Friday, February 20, 2009

Freeman Repeats!

I think we can all agree that Kris Freeman's 4th place in today's 15k Classic at World Champs was completely predictable. After all, this is the same guy who got 4th place in the 15k Classic at the 2003 World Championships in Val di Fiemme. There's not much you can bank on in skiing, but Freeman getting 4th in a 15k classic at Worlds? Duh!

Seriously though -- in the six years between his two fourth places, Freeman's career could charitably be described as "showed some promise" and un-charitably be described as "generally mediocre." The only thing more impressive than his fourth place today was the manner in which it was achieved.

Freeman wore bib 21, seeded well ahead of all the favorites. He passed through the 5k check in 2nd, trailing only Franz Goering (#9), which was interesting but not particularly foreboding. By the time all the favorites had come through, Freeman's 5k time had slid to 21st-best, 32 seconds behind the leader, Lukas Bauer.

However, Freeman started his second loop just before Bauer started his first, giving Freeman the opportunity to race head-to-head with arguably the race favorite. Except he had already skied 5k, and Bauer had not.

Nevertheless Freeman was able to hang with Bauer, and began a swift ascent up the standings by keeping pace with the race leader. When Freeman reach the 6.85k he was still 2nd on the course, but his time only fell to 14th by the end; at 8.15k he had moved ahead of Goering to set the fastest time at that check, eventually dropping to 10th there. He led at all splits beyond that point.

At 10k Freeman was 6th overall, and only 27 seconds behind Bauer, whom he was still following on the course; at 11.8k he was 4th. With just over a kilometer remaining in his race, he passed Bauer as Bauer set the best time at the 8.9k mark.

This is surely a very rare occurrence -- the race leader getting passed by an athlete who has skied 50% further than he has!



In the last 10k of the race Freeman skied the fastest split of anyone, 25:53, beating the eventual winner Veerpalu by 6 seconds, Bauer by 21 seconds, and 3rd place "Finnisher" Matti Heikkinen by 25 seconds.

Freeman managed to ski negative splits for the race -- 13:18.8, 13:00.2, 12:52.2, also a very rare occurrence in elite competition. Could he have been 1.5 seconds faster and made the podium with a more even pacing strategy?

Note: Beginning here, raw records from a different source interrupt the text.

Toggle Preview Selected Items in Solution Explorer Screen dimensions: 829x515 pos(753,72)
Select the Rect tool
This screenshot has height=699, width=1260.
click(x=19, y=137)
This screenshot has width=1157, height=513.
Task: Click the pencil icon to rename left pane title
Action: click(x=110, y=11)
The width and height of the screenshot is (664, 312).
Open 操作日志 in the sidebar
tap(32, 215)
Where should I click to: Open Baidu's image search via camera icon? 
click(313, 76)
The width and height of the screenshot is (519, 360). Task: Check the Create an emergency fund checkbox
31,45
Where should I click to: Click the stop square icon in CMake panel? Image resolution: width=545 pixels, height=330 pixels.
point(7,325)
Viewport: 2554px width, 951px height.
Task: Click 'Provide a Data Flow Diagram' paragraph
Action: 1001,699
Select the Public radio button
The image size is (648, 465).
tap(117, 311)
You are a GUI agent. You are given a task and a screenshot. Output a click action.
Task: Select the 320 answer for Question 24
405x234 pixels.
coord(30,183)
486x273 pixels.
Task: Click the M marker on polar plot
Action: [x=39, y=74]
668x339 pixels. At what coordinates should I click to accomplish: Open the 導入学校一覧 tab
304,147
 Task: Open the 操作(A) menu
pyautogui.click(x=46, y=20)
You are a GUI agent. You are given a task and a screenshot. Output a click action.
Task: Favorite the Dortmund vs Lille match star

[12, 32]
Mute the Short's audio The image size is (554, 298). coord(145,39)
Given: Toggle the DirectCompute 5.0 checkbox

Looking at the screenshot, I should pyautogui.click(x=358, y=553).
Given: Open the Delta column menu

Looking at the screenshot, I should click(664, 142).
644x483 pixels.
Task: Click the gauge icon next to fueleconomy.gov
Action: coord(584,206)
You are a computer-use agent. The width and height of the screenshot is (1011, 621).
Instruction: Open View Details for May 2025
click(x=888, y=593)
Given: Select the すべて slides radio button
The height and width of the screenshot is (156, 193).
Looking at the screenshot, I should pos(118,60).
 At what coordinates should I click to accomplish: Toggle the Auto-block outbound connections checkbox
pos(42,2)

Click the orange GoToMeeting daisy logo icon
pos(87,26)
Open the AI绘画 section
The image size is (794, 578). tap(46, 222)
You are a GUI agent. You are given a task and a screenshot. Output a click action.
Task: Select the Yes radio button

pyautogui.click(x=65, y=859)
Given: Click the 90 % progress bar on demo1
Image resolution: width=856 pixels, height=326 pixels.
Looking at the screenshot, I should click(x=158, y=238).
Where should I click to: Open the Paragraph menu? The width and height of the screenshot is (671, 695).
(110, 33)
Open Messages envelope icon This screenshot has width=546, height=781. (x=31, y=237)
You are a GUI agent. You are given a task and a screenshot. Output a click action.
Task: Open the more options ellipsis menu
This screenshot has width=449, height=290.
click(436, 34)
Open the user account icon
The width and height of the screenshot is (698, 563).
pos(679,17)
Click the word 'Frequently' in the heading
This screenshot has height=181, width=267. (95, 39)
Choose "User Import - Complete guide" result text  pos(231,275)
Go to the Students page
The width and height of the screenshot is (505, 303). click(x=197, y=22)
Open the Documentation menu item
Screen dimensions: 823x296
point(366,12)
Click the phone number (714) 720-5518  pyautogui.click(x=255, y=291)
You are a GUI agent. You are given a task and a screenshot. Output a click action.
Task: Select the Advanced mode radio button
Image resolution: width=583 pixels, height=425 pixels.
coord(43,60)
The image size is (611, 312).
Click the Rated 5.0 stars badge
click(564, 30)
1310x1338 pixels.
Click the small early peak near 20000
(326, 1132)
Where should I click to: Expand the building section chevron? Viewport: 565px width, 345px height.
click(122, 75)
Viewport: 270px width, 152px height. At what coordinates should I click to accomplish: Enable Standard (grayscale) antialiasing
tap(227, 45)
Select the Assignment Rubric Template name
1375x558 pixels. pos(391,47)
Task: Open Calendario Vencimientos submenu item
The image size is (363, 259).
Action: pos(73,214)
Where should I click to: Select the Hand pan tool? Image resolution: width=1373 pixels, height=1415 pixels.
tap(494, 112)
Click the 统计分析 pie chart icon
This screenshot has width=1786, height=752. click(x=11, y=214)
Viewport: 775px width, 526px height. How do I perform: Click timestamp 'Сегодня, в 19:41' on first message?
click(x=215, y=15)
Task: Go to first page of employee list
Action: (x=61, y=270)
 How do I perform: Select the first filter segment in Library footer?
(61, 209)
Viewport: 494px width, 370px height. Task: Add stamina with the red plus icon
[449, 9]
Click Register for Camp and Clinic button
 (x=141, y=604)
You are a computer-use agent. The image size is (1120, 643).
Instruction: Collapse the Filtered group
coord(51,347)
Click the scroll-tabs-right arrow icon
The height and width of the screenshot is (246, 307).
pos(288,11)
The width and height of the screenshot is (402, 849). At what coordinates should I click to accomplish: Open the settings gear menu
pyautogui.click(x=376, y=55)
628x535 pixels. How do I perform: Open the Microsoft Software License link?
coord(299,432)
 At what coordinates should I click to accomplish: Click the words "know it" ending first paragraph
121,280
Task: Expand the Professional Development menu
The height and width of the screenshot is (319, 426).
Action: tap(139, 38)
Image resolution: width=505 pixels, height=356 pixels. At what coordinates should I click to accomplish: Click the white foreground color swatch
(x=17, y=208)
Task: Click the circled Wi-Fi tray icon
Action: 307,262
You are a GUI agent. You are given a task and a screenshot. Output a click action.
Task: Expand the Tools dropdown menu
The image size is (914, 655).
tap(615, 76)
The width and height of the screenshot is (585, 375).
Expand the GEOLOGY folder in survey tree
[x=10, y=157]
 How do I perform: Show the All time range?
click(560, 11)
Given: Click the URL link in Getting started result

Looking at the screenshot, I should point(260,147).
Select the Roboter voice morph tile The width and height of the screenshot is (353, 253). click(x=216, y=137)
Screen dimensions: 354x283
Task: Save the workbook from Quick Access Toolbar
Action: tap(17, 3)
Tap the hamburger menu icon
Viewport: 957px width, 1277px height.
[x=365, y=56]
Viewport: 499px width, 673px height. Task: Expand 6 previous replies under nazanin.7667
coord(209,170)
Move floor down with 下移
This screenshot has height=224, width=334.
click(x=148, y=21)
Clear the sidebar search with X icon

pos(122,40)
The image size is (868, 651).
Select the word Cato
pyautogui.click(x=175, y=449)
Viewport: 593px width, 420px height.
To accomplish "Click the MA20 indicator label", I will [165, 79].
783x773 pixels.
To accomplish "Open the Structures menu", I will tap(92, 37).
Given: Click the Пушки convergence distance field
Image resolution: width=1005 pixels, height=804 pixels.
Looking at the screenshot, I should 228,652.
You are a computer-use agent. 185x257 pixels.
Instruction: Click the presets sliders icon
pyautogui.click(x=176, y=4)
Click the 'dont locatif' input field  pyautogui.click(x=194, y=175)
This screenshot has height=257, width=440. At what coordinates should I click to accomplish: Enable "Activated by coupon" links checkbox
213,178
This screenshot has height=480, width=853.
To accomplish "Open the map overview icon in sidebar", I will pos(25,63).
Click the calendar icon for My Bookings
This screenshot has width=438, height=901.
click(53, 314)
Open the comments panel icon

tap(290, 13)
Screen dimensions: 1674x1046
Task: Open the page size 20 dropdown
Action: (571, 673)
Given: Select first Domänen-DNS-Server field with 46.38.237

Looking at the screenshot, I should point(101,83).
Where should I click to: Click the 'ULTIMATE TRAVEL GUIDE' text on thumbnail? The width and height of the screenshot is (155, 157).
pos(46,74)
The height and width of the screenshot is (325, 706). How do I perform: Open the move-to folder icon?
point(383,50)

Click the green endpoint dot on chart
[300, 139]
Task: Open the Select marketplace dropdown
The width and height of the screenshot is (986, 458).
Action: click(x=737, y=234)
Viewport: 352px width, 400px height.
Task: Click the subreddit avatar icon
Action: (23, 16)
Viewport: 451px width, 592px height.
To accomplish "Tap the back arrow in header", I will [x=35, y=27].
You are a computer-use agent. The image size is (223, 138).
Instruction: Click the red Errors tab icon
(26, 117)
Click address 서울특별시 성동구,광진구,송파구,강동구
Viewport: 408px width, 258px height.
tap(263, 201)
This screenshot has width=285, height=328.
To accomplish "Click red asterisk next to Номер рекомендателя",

Probably not. With Bauer starting 13:30 behind him and being the event's favorite, it was almost assured that Freeman would be caught by Bauer just after starting his second lap. The dirty secret of World Cup interval starts is that you have to draft the hell out of anyone you can, and a huge number of "breakout" races are actually due to starting 30 seconds ahead of someone fast enough to tow you to a good spot once they catch you. Knowing this, Freeman's strategy would have been to either hitch himself to Martin Johnsrud Sundby, #47, or Bauer, #48, after a lap. To link up with Sundby he would've had to post one of the fastest first laps of the whole race, and even then, would you trust your race to a "Norwegian" named John?

Indeed, Sundby eventually finished 2:30 down, so even if Freeman had skied with him up after a lap, he still would have been caught by Bauer soon enough.

(The fact that Sundby was dropped, hard, by Bauer, shows that "just draft Lukas Bauer" isn't as simple a strategy as it might sound, especially when you've skied 5k further than he has.)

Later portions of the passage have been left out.